Adaptation of guidelines by national experts has also raised questions. Diagnostic guidelines for pneumonia rest heavily on an increased respiratory rate, but with rising rates of asthma there is a danger of underdiagnosis of asthma and bronchiolitis and overdiagnosis of pneumonia. A recent study in Delhi seems to confirm this.8 The strategy has concentrated on illness in infants aged 1 week or more, yet neonatal mortality accounts for over 60% of infant deaths. Linkages with “safe motherhood” professionals about newborn care guidelines are essential developments.

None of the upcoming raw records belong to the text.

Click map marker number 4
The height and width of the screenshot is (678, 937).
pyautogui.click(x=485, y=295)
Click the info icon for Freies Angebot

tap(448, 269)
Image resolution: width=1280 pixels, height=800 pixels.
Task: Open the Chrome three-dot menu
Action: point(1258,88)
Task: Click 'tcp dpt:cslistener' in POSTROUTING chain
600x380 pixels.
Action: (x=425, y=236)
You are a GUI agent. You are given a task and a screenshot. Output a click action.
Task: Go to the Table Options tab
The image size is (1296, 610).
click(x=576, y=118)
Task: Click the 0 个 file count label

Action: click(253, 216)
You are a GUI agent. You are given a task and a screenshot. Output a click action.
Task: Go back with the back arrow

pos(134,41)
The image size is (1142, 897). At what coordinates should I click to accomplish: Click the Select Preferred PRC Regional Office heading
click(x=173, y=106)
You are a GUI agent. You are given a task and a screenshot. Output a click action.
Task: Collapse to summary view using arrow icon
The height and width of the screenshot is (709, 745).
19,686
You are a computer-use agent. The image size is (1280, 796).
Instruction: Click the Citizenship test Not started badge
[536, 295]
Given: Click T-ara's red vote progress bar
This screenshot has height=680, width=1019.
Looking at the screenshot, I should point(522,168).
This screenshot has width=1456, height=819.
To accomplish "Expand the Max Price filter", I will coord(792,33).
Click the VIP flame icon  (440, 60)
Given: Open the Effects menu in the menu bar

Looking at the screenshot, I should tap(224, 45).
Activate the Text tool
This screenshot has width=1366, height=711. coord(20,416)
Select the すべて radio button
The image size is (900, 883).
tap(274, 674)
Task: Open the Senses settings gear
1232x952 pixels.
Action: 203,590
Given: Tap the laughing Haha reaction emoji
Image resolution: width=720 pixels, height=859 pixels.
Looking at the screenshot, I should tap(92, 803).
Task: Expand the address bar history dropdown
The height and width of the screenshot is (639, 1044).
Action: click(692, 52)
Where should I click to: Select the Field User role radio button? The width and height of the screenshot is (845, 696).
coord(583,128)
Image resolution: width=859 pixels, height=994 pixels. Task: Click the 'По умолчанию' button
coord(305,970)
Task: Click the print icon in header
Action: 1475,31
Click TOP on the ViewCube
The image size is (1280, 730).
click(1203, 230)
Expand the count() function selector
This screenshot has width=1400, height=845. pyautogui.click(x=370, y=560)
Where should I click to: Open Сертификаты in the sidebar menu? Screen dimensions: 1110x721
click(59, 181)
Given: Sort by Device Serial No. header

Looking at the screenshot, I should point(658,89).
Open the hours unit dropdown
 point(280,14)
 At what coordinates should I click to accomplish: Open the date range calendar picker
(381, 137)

The algorithm used by the strategy may result in overclassification of fever as malaria and hence overuse of antimalarials. This needs to be balanced against the risk of severe complications and death if malaria is underdiagnosed. Links between the strategy, national malaria programmes, and the World Health Organisation's “roll back malaria” programme in monitoring drug sensitivity patterns is important as resistance to chloroquine and sulphadoxine-pyrimethamine grows.9 Changes in drug policy that result could be made through the adaptation process. The follow up of children with fever who do not respond to treatment also provides opportunities for referral and clinical diagnosis at a higher level. Increased investment in better malaria diagnostic facilities will promote appropriate treatment and prevent unnecessary childhood deaths. Indeed, the integrated management of childhood illness programme is potentially a pathfinder for the success of “roll back malaria” because most deaths occur in early childhood.
Finally, HIV is devastating child health in sub-Saharan Africa and its incidence is rising in Asia. Three countries in Africa have incorporated guidelines for when to test and how to treat HIV positive children, which are under evaluation.
The integrated management of childhood illness strategy should not be seen as a magic bullet to suddenly lift the unacceptable burden of childhood illness in Africa, but proper implementation should contribute to a steady reduction in childhood mortality.
Conflict of interest: DO and EM both work for the WHO and AC has received funding from WHO for a project in Nepal.